Dettagli Recensione
Allegoria tremendamente moderna
Cosa succede quando la malattia si trasforma in normalità? Quando i comuni canoni di percezione del reale vengono stravolti e capovolti? Cosa accade quando una menomazione diventa compagna di vita quotidiana costringendo il portatore ad abbandonare le proprie vecchie abitudini a favore di nuovi comportamenti scomodi? È a questa anormalità che deve assuefarsi la popolazione colpita repentinamente ed inaspettatamente dalla cecità bianca.
Considerata dagli organi governativi come una minaccia transitoria e quindi debellabile seguendo l’iter medico imposto dalla quarantena, la cecità viene sottovalutata e costringe decine di persone affette da questa inedita patologia all’internamento forzato in struttura pubblica in stato di abbandono e decadenza. Se i primi giorni di convivenza scorrono senza troppi intoppi, non appena il numero di malati si accresce emergono le prime difficoltà e i primi contrasti che non impiegano molto tempo a degenerare dando libero sfogo alla disumanità che si dispiega nel massimo della sua potenza. Egoismo, sopraffazione, violenza, stupro, astio, disprezzo si fanno strada fino a generare un incendio che brucia l’edificio intero costringendo i detenuti ad un evasione forzata. Con ciò recuperano la libertà, il bene più prezioso dopo la vista per questi disgraziati, ma piombano in un inferno peggiore di quello da cui provenivano. All’interno del gruppo dei protagonisti solo la moglie del medico conserva la vista e permette la sopravvivenza dello stesso procacciando cibo e vestiti in un mondo senza acqua, igiene, pulizia, elettricità e consumi. Un mondo paralizzato e destinato a decadere in un baratro di disperazione acuita dalla onnipresente cattiveria di cui solo l’essere umano sa essere fulgido esempio. La Storia è sempre lì a dimostrarlo.

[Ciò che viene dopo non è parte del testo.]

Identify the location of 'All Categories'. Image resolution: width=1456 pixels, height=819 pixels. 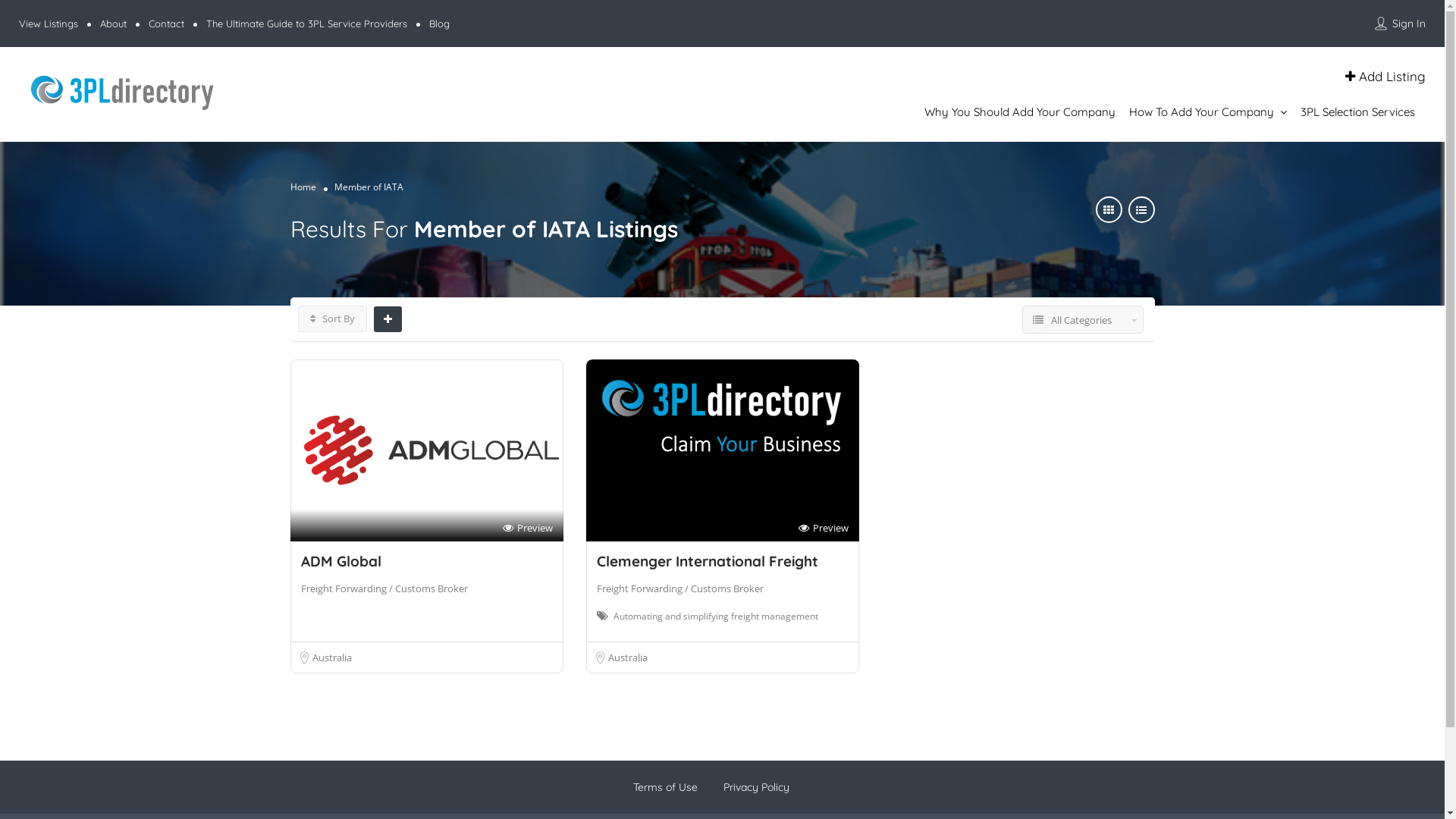
(1043, 318).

Il romanzo è da leggere come una grande allegoria che è attuale e sempre lo sarà in quanto rappresenta comportamenti e reazioni che l’uomo ha messo in scena ripetutamente da quando abita questo pianeta. E, al di là del pretesto letterario della cecità, Saramago costruisce un romanzo intessuto di realismo e malinconia, di riflessioni sul presente e di considerazioni sul futuro, in un mondo di ciechi. Con spietatezza mette in luce il degrado morale e civile a cui l’uomo può giungere in qualsiasi momento; per questo basta semplicemente sintonizzarsi sul primo TG di passaggio o sulla prima pagina di un giornale. L’uomo, dove può, uccide senza ritegno né responsabilità, effettua soprusi di ogni tipo: sessuale, psicologico, territoriale, geografico, politico, economico; si prostra al dio Denaro senza rispetto per il proprio corpo o per le vite altrui, l’importante è fare “grano”. Questi elementi ricorrono in alcuni personaggi e in alcune vicende che compongono la narrazione e lasciano l’amaro in bocca perché pagina dopo pagina constatiamo che il mondo di ciechi di Saramago non è altro che l’abbruttito (ma forse nemmeno troppo) riflesso del nostro mondo. Ad essere ciechi, in molti sensi, siamo noi. Ora e forse sempre.